I return to Home Alone every year at about this time, and I am always jealous of the McCallisters’ basement, of all the ways that it means. Perhaps this is because I stand at only a slight distance away from the practice known as hoarding. There are hoarders in my family, as there are in most American families today, so I am no stranger to its logic. I have seen how, through hoarding, individual lives become despotically governed and then held hostage by someone else’s fantasies about what stuff means—what they insist it’s worth, what they think it represents, and what should be done with it.

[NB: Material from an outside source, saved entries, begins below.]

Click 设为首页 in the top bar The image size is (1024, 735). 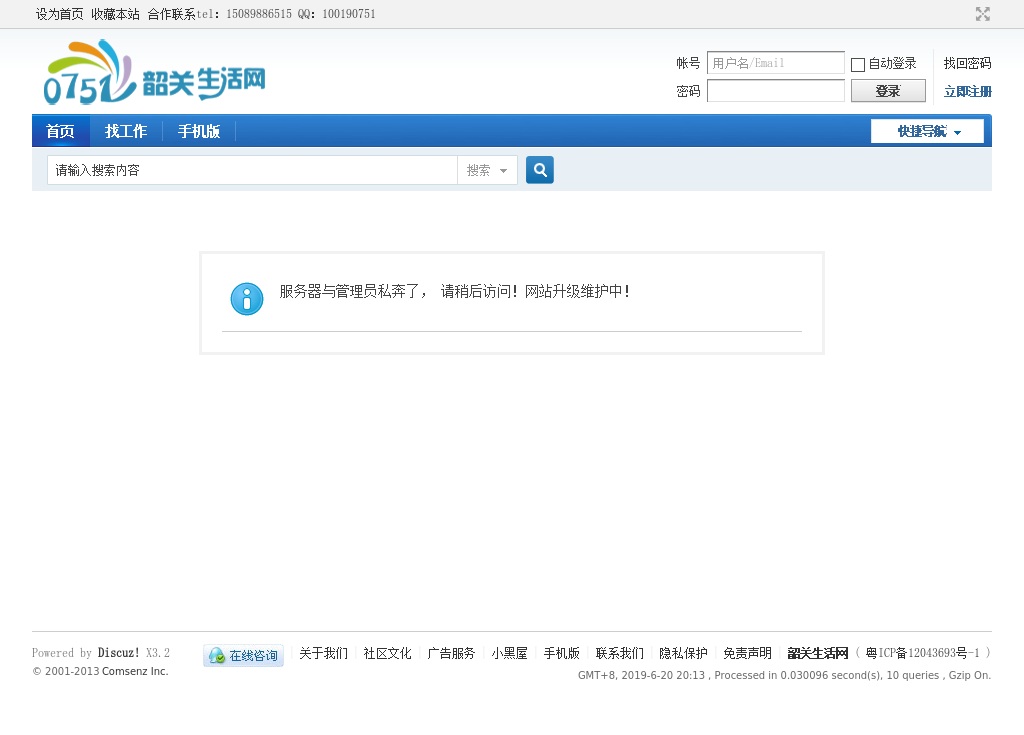(x=60, y=14)
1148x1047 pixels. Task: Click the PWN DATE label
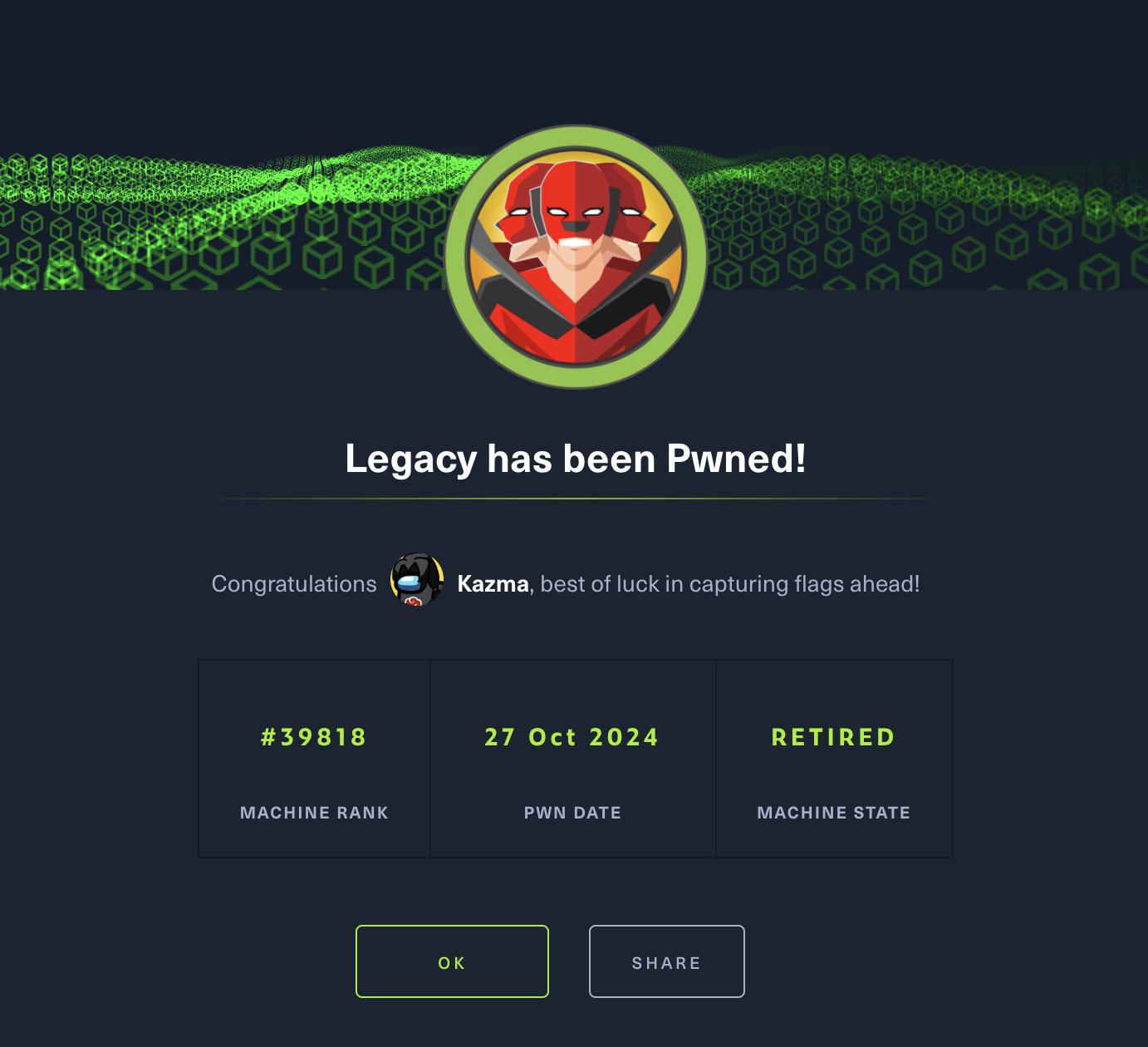572,813
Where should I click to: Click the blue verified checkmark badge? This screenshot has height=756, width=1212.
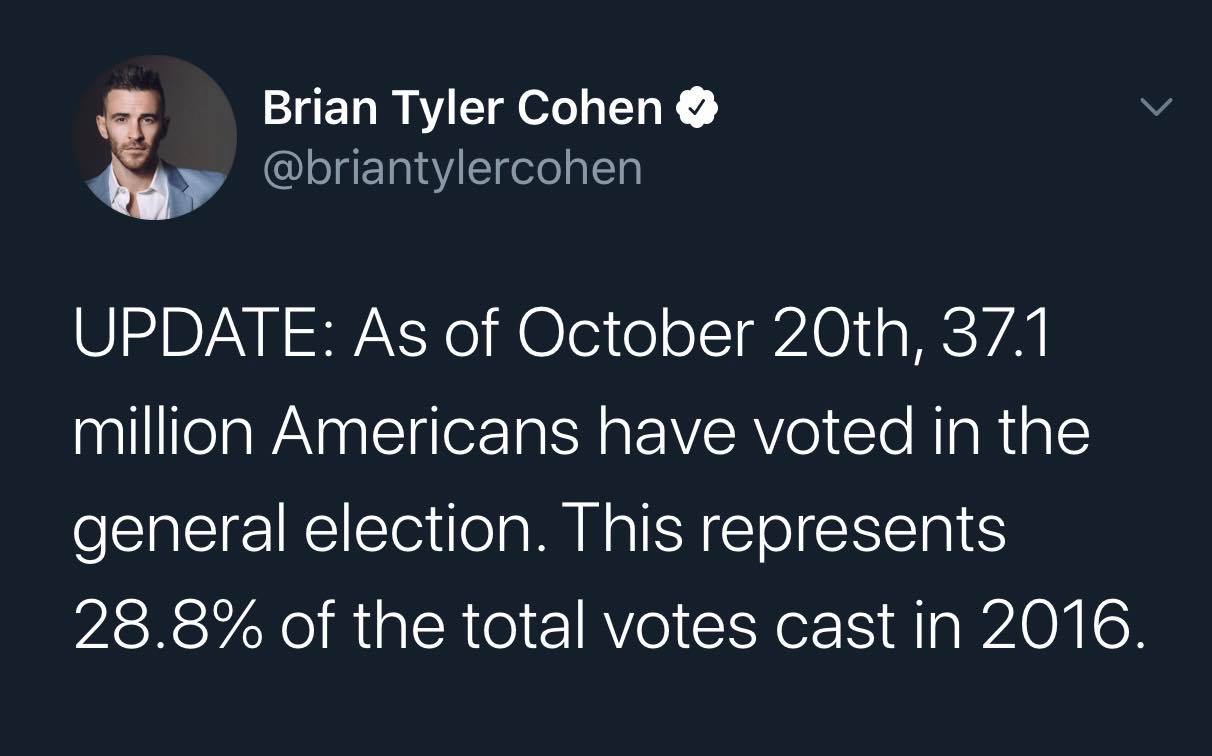click(x=698, y=109)

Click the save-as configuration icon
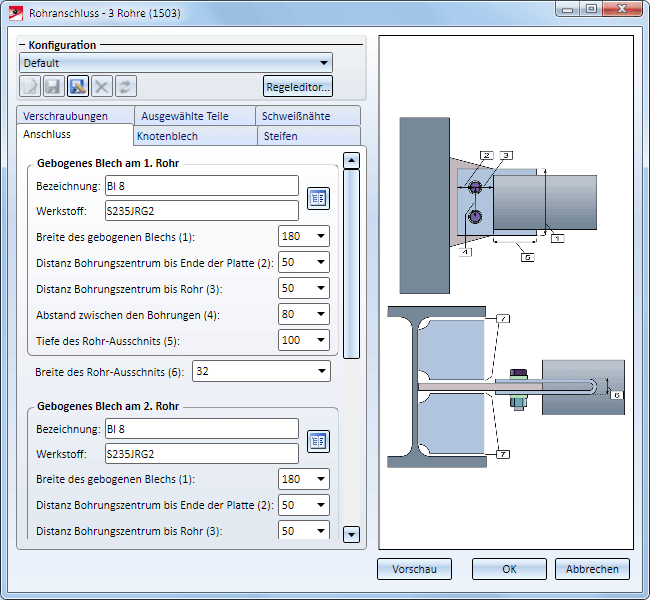coord(78,87)

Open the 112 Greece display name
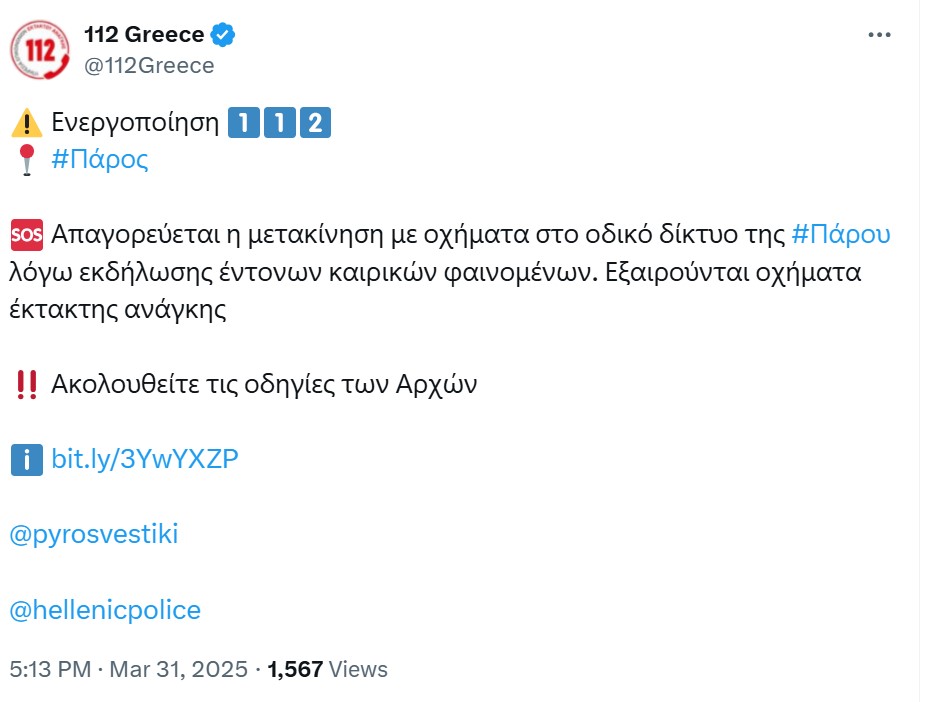tap(144, 35)
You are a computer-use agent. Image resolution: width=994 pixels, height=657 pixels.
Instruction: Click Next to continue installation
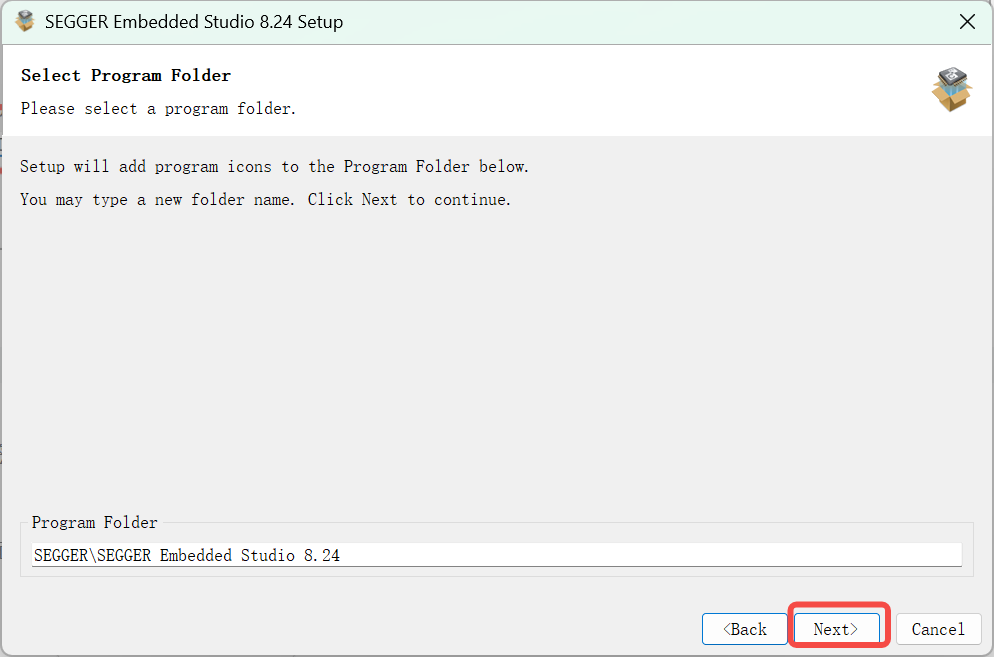837,629
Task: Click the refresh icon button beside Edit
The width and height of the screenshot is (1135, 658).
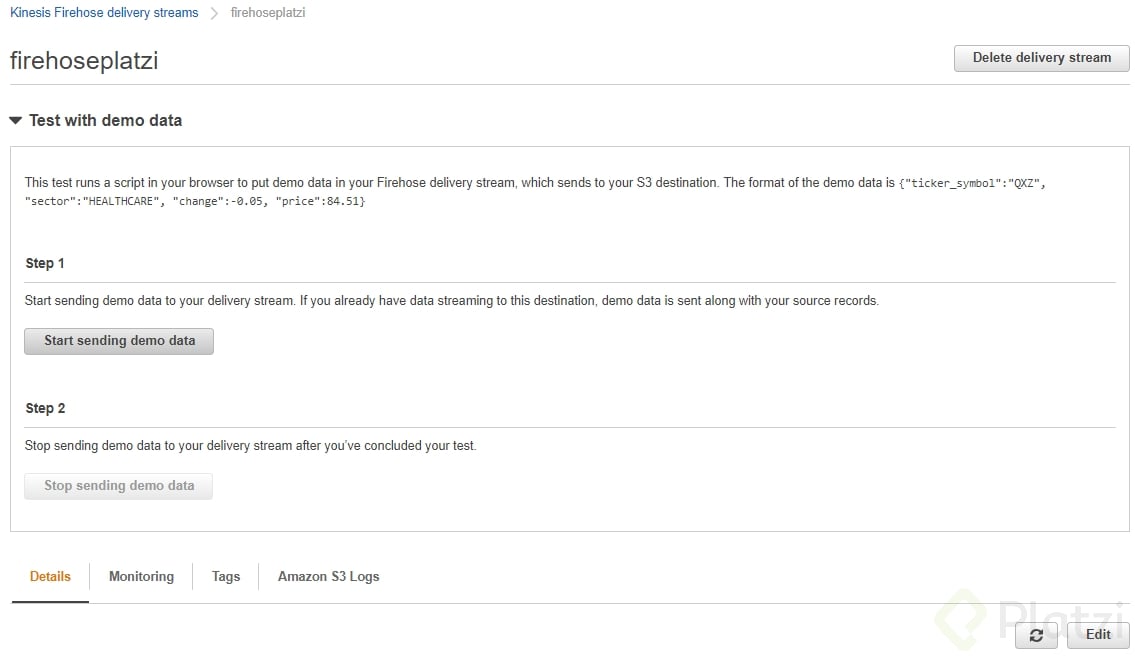Action: [1036, 635]
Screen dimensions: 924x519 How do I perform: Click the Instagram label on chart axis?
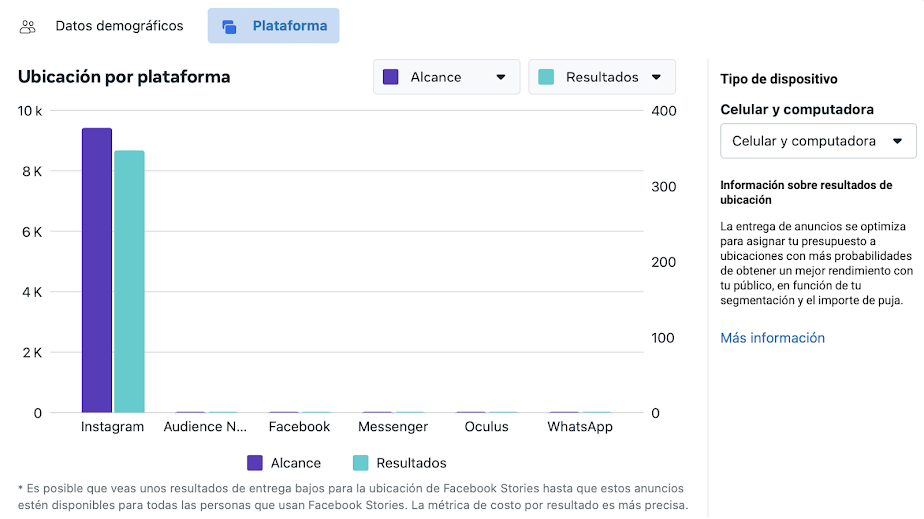[x=112, y=427]
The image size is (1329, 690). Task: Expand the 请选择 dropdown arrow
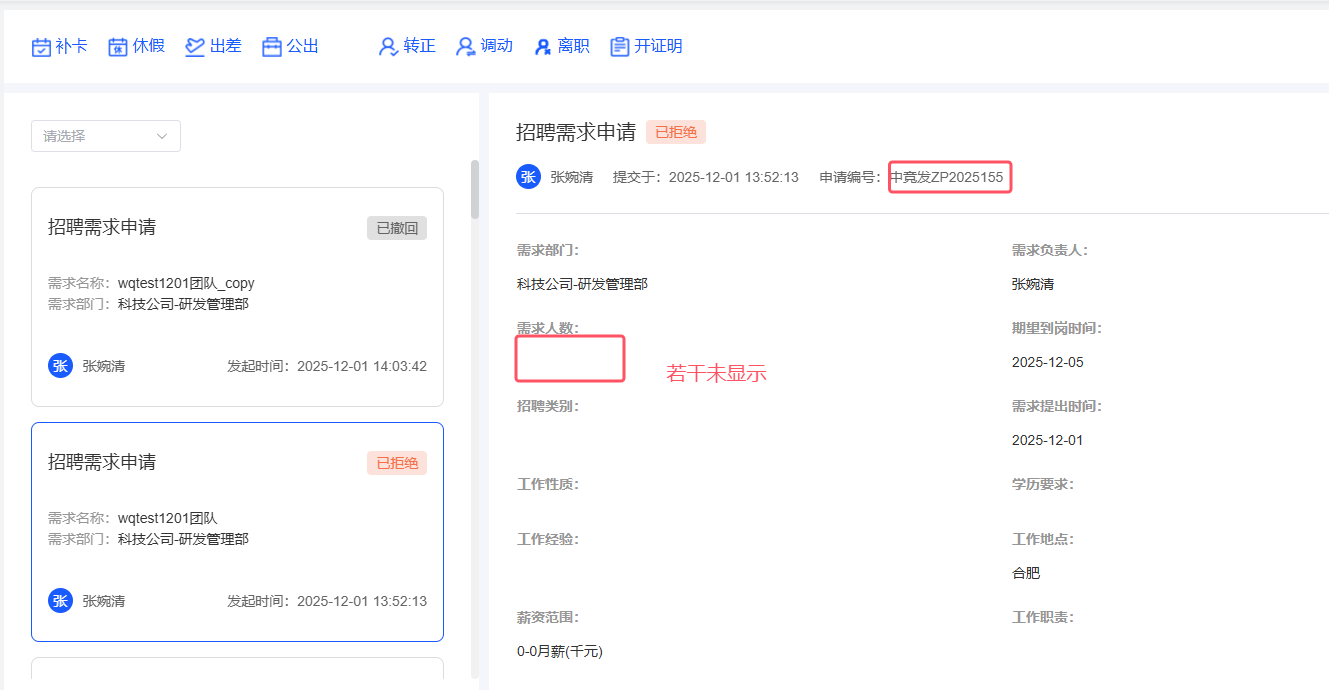[162, 136]
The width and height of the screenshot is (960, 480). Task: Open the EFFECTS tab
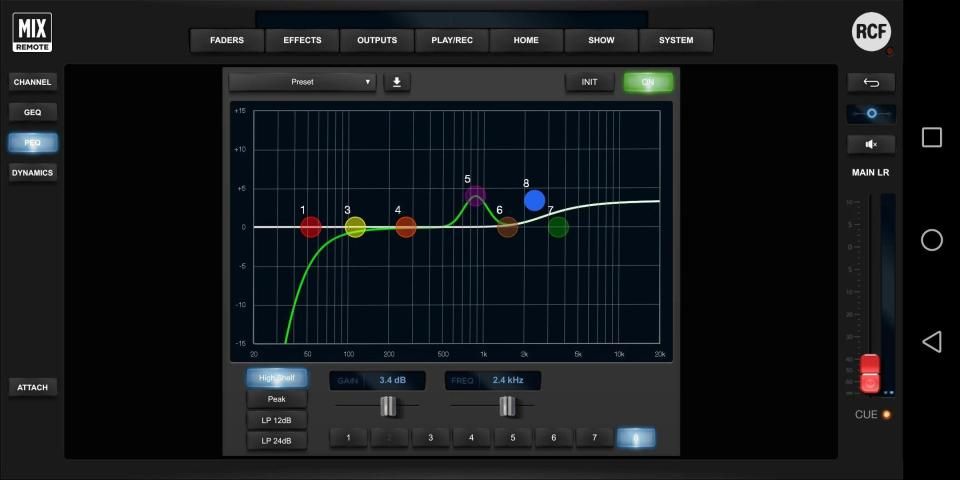click(302, 40)
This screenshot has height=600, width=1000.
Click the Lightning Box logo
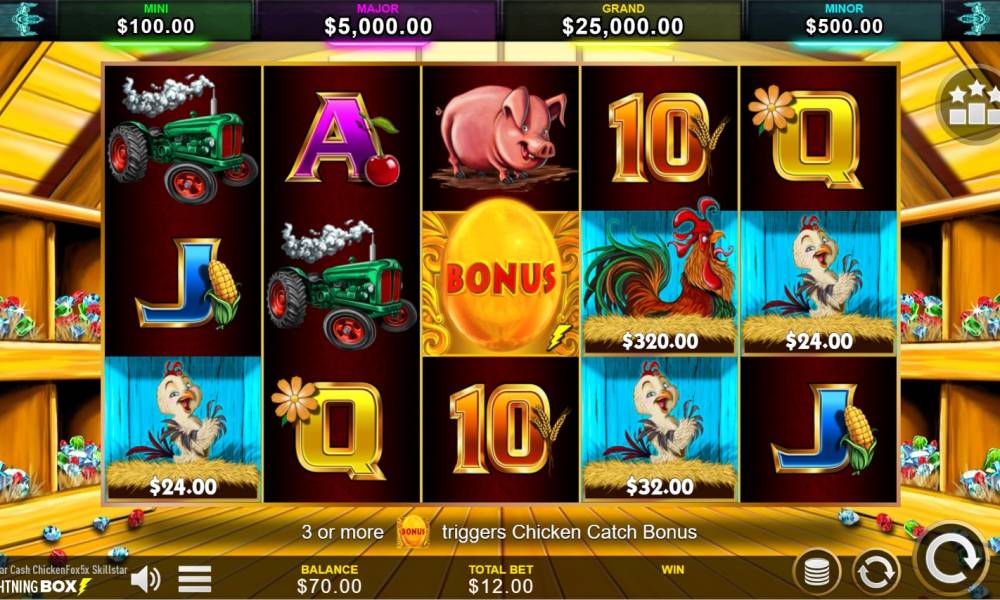click(46, 586)
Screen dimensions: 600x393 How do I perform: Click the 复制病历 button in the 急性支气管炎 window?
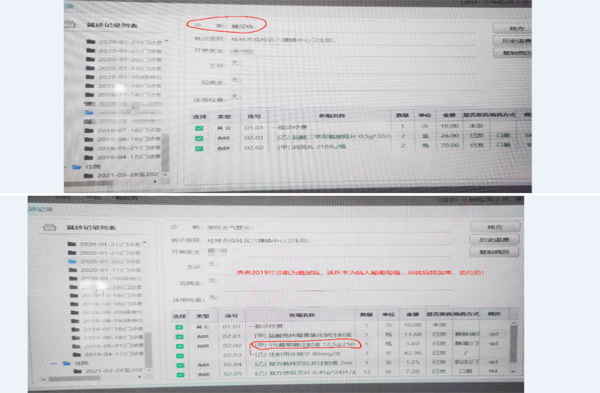(x=494, y=251)
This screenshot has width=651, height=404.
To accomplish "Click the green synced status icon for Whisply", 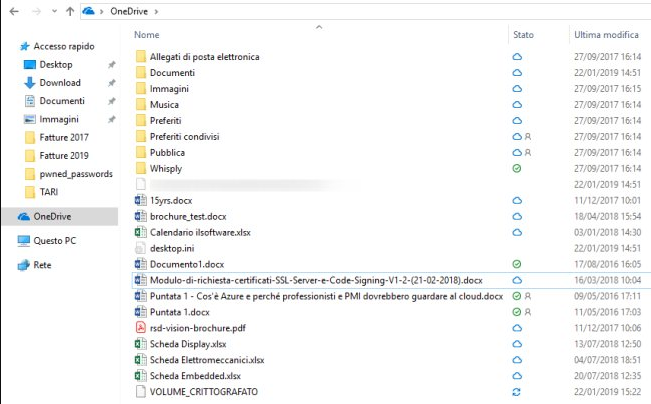I will pyautogui.click(x=517, y=169).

In Home Alone, Kevin lives the modern hoarder’s Chekhovian fantasy when he puts his family’s stockpile to splendid use. Their conventionally bourgeois hoard becomes an arsenal as, in the final scenes of the film, he subjects the Wet Bandits to one homemade obstacle after another. The steam iron descends through a dumbwaiter and hits the character Marv in the face; the half-empty paint cans form a gauntlet leading up to the second floor; the Christmas tree decorations are placed beneath an open window, in anticipation of Marv’s bare feet; and, perhaps most sinister of all, the Weber grill’s electric charcoal starter is affixed to the handle of the McCallisters’ front door. When the character Harry attempts to enter that way, the heated metal leaves an Mseared into the flesh of his hand. Previously, Kevin demonstrated his prowess for converting objects into subjects, but here he succeeds in doing the opposite: he effectively brands Harry with the McCallisters’ logo, turning him into a possession and making him forever part of their hoard.
The McCallisters aren’t hoarders, though, and this is partly why we love them. Through their stuff, they lend credence to the aspirational logic of hoarding, to the thoughts of what if that nag at so many of us and cause us to stockpile and accrue, especially around the holidays. And their home isn’t a hoarder’s home: it’s bright and clean, ruthlessly laid out in a green-and-red color scheme, and well organized. There is no obsessive compulsiveness on display here, no towering stacks of old newspapers, no rotting food, no carcasses of dead cats. There’s only the story and only those things that are 100% indispensable to it.
In fact, in Home Alone, the material hoard takes precedent over its homonymic cousin, the human horde. The McCallisters’ home is amply peopled, and by a family that is so large that its individual components appear somewhat redundant. This is why Kevin gets left behind: amidst the festive fray of the holidays, the act of taking stock itself becomes impossible. In his wanderings about the empty rooms of his family’s home, human abundance gets swapped for darkness and vacuity. These two words sound the same but they do not mean the same, the movie reminds us, and we lose much when confuse them, when we become blinded by accumulation.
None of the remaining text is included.